I gaze at him coldly, and he coughs and turns away, as if to survey the empty, overgrown plot around us. The breeze touches the ends of his pale jacket. His straw hat glows in the sun. He inserts his fingers into his sweating collar and says, “Have you thought about what you’ll do with the place? You can get a good price for the land, if you don’t mind my saying so. Folks are paying top dollar these days for a plot of good Florida land, let alone one as nice and big as this, looking out on the ocean.”
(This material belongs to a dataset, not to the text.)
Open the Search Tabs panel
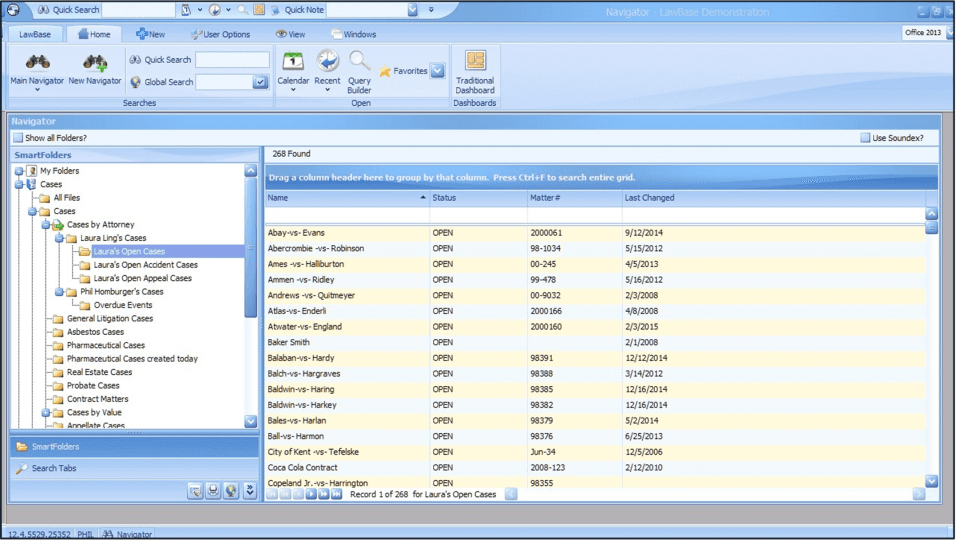Image resolution: width=960 pixels, height=544 pixels. (x=54, y=468)
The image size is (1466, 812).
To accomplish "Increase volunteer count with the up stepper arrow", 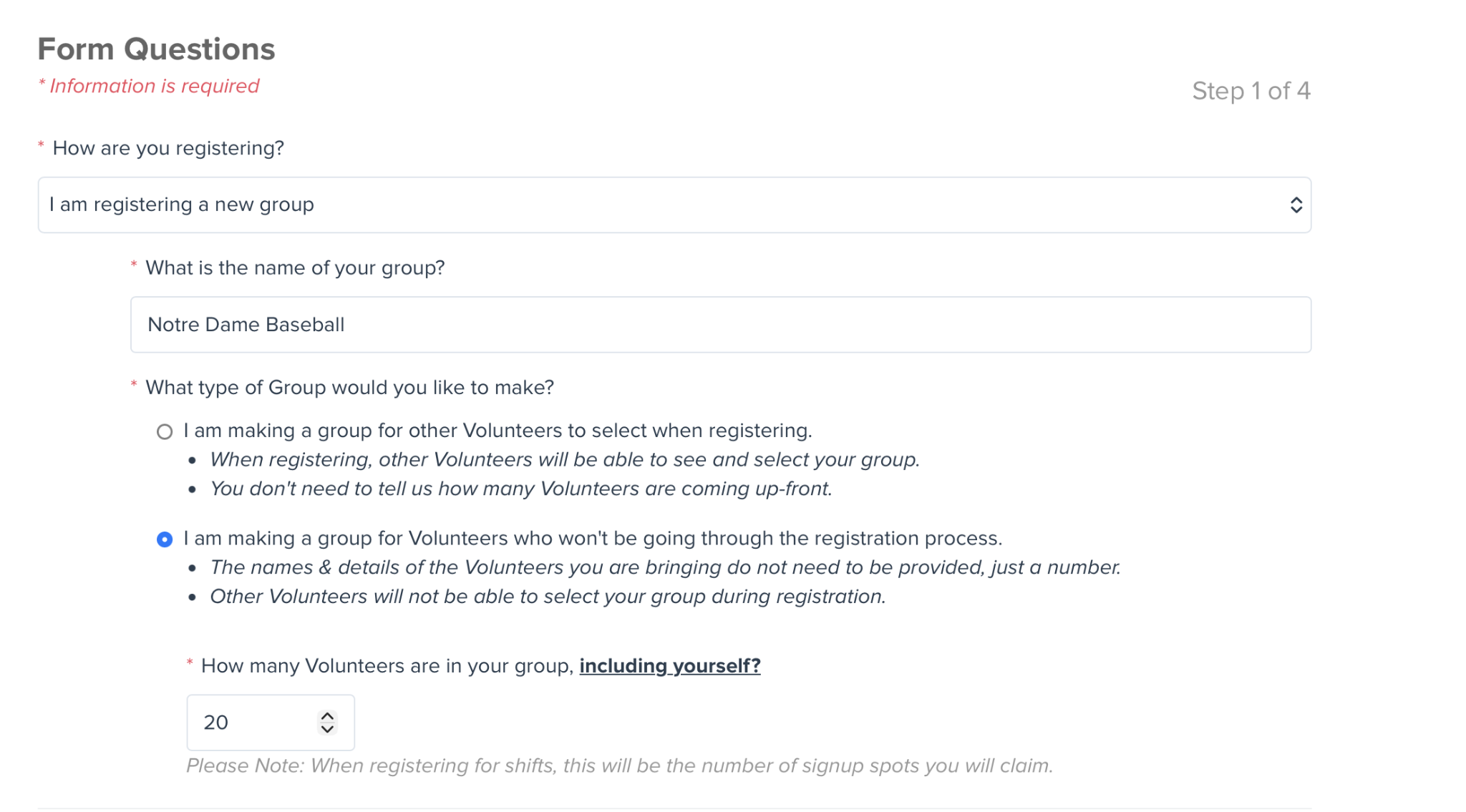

Across the road, at the edge of the yellow beach, an especially large wave rises to the sky, gathering strength and power, until it can’t bear the strain any longer and dives for shore in a long, elegant undulation, from north to south. An instant later, the boom reaches us, like the firing of a seventy-five-millimeter artillery shell—a sound I know all too well. My nerves flinch obediently.

But I’m an old hand at disguising the flinch of my nerves. Instead of jumping at the sound of a crashing wave, I brush an imaginary patch of dirt from my dress and reach for Evelyn’s sticky hand.

“I think we should visit the docks next, don’t you think? So we don’t run late on our schedule.”